Tighter consumer spending saw asking rentals for stand-alone houses drop half a percentage point, while town house rents fell sharper by 1.9 percent.
Hass Consult Property Development Director Farhana Hassanali, attributed the drop to tenants feeling the financial pinch, reflecting more subdued pricing in the upper market.
“We’ve seen drops in rentals and asking prices, except in smaller apartments. I think the market is relatively stable despite the economic times and I expect to see that general stability continuing, but perhaps a slight slowdown in momentum,” she said.
However, the slowdown in the market, Hassanali noted, will not translate into significant price drops as a result of fewer forced sales in a fairly light mortgage market.
Despite a one percent drop in property prices in the last quarter, the index showed property prices still reflected a 10.9 percent increase so far this year.

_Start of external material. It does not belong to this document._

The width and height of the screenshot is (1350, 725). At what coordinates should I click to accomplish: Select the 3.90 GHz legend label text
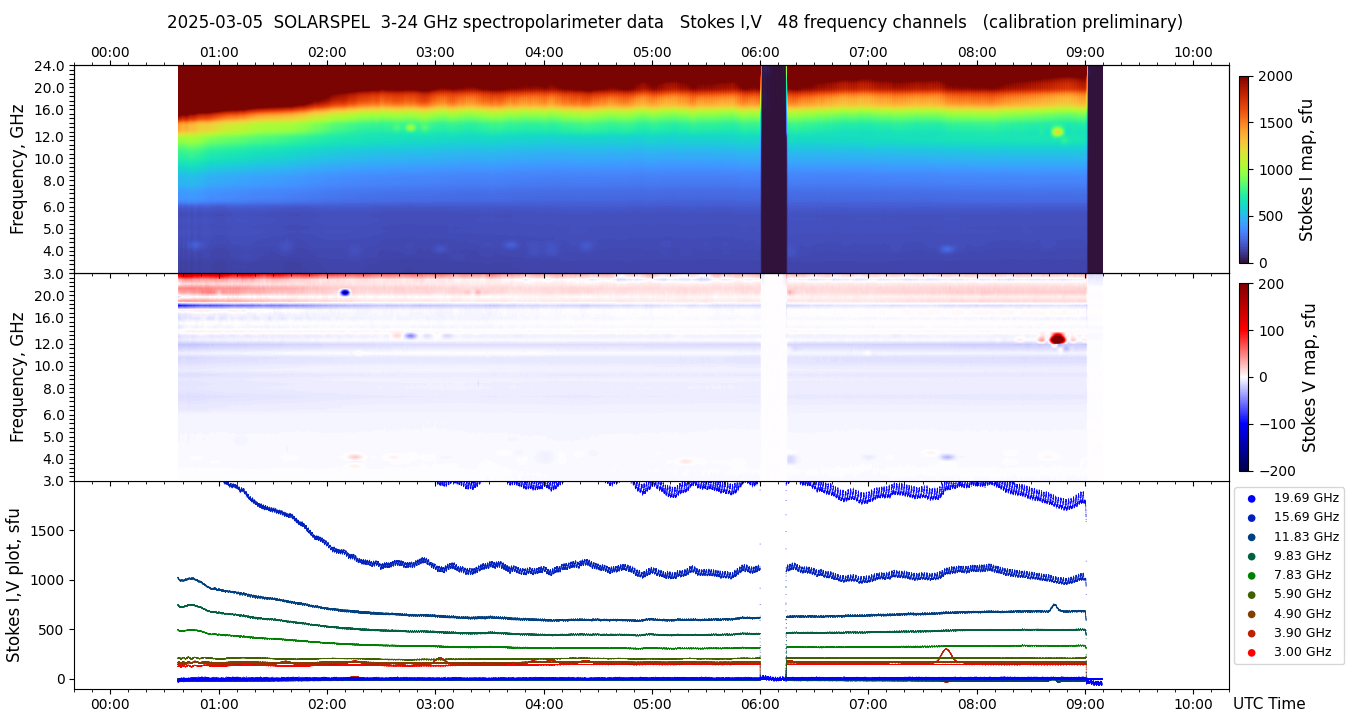1302,633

Asking prices for standalone houses fell by 1.8 percent, while town houses and apartments showed an increase of 0.7 percent and 0.6 percent, respectively.
We are however set to see postponing of home-buying decisions, Hassanali revealed, due to the recent hike of the Central Bank Rate (CBR) to 16.5 percent.
“This is particularly going to affect the middle market, who are exceedingly reliant on mortgages and where the increased lending rates may make mortgage repayments unaffordable,” she noted.
Developers are expected to be equally impacted especially those working in the mid market, who rely on construction financing.
The exchange rate volatility has also hit the construction industry hard, with high material costs, compounded with rapidly rising land prices.
Maintaining high land prices, however, will become increasingly difficult with developers opting to offer less for plots to ensure the projects they put up absorb into the market, Hassanali points out.